Best practice: User Identites as parameters?

Question

I am currently developing an API with ASP.NET in C#.

One endpoint needs to call another in order to return a value.

public class Testcontroller : BaseApiController
{
    [Authorize]
    [HttpGet]
    [Route("1", Name = "F1")]
    public async Task<IHttpActionResult> F1()
    {
        return await F2(); // calls 2nd method
    }

    [Authorize]
    [HttpGet]
    [Route("2", Name = "F2")]
    public async Task<IHttpActionResult> F2()
    {
        int I = 2;
        return Ok(I.ToString());
    }
}

Ok, the returned value of this whole thing will be 2, which is absolutely fine. However, in the real API, the second methods needs to retrieve some data about the user. That is normally handled with

var Name = ClaimsPrincipal.Current.Identity.Name;
var CurrentUser = await this.AppUserManager.FindByNameAsync(Name);

These two lines get the user information through the bearer token, that is passed to the method through the authorization process.

Considering this, the first function could call the other one.
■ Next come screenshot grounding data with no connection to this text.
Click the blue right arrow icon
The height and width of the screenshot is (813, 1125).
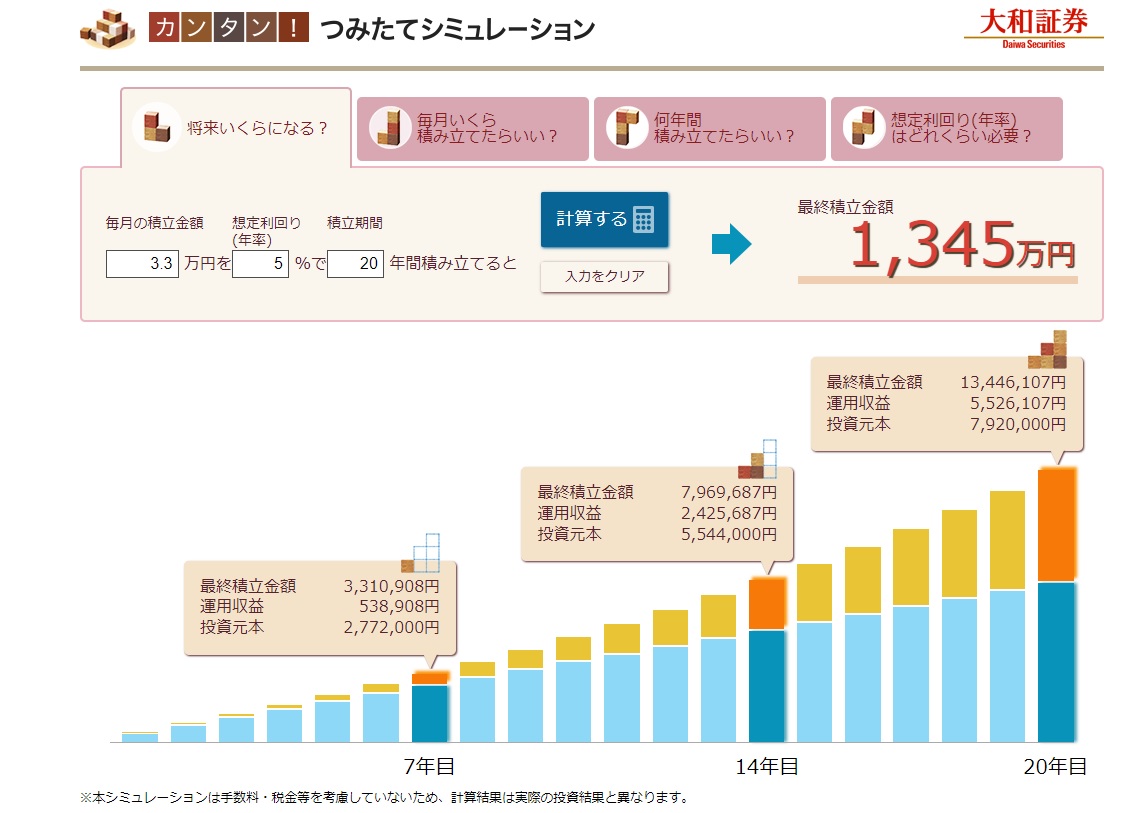[x=731, y=243]
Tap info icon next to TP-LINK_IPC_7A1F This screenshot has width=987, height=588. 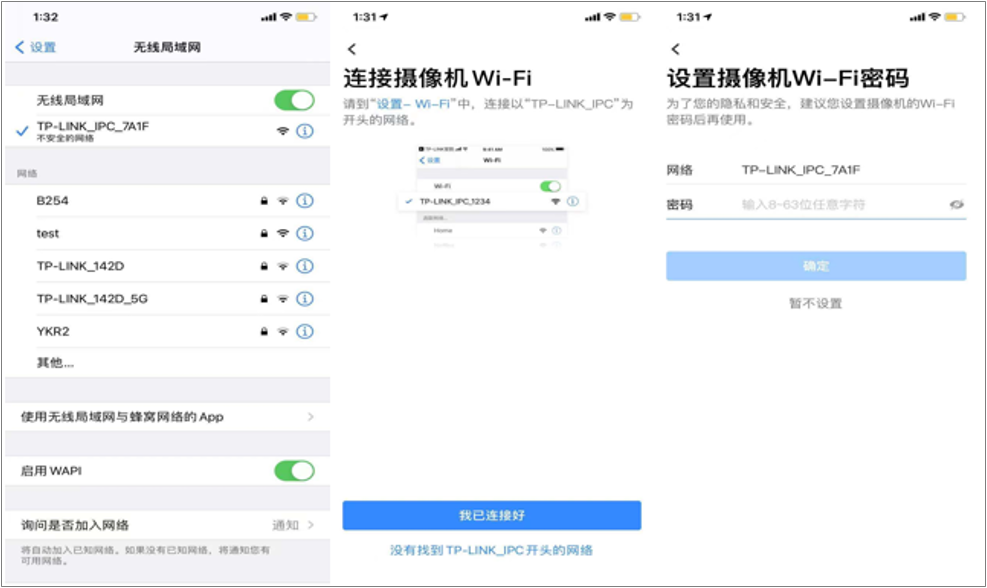306,131
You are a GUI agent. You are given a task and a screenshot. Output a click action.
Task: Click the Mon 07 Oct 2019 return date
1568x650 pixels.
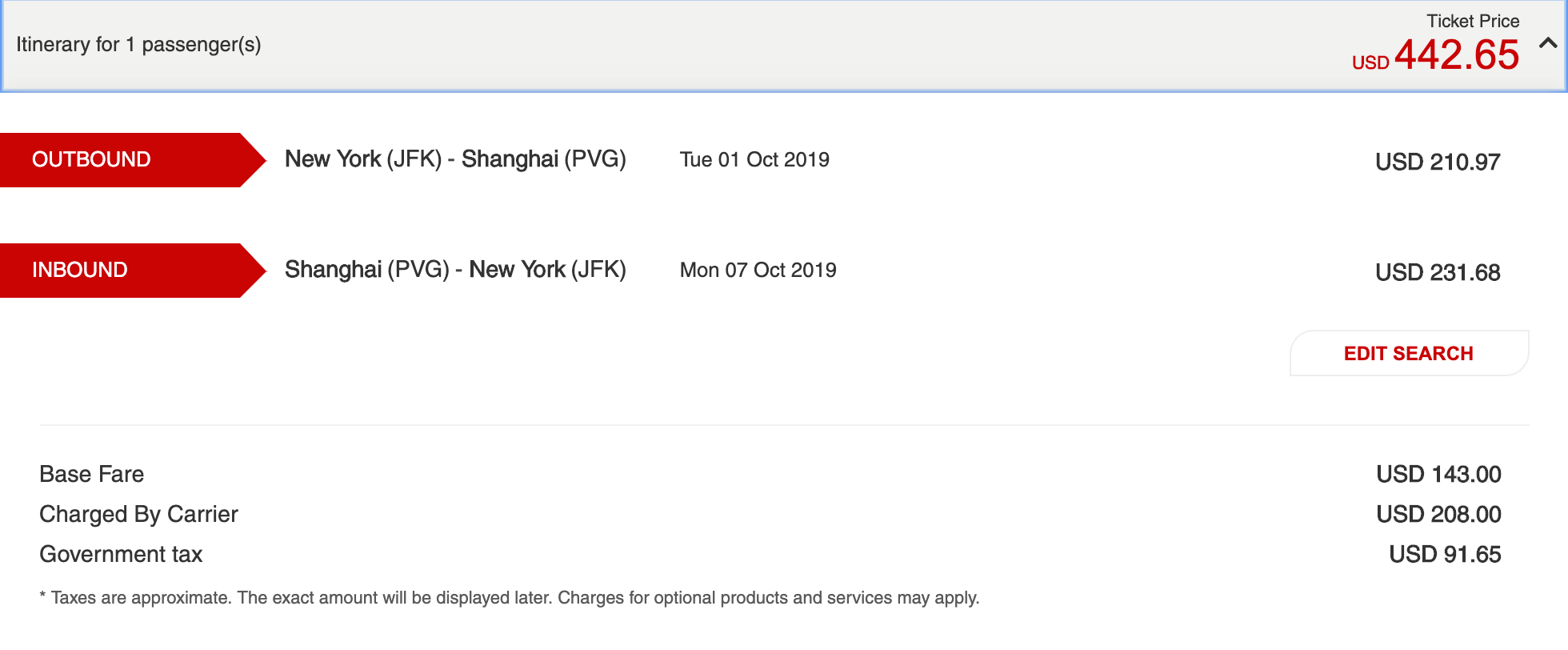click(758, 270)
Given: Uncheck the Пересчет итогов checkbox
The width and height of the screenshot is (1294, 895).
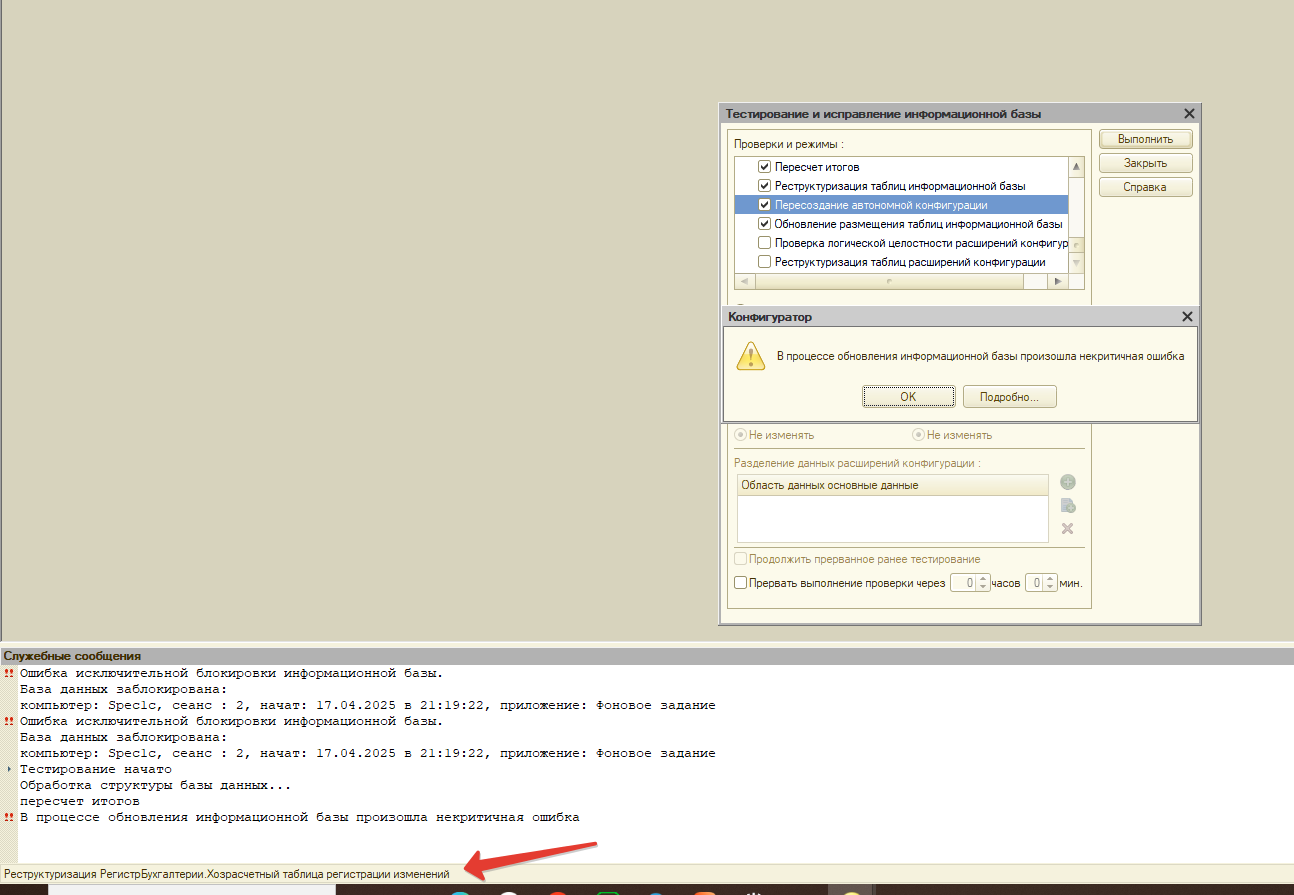Looking at the screenshot, I should click(x=765, y=167).
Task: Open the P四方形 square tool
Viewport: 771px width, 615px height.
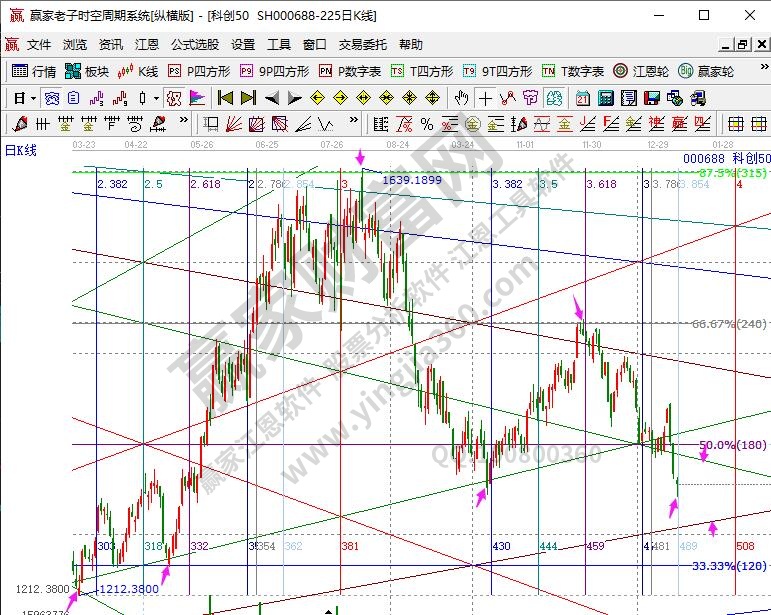Action: click(x=198, y=71)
The downside is that those two LOCs for the user data do not work because this token is not passed properly.

How would you suggest working around this problem? I thought about adding an optional parameter and passing the CurrentUser through that. But I thought that might cause some issues in terms of security?

Thanks for your help!

Answer 1

Firstly don't use ClaimsPrincipal.Current. In Controllers you have a User property, that's where the identity is. ClaimsPrincipal.Current is a hang over from .NET 3.5. If you are going to move to .NET Core, then the User property is the right way to do it.

In response to your actual question there's no security issues in passing that through to other functions outside your controller.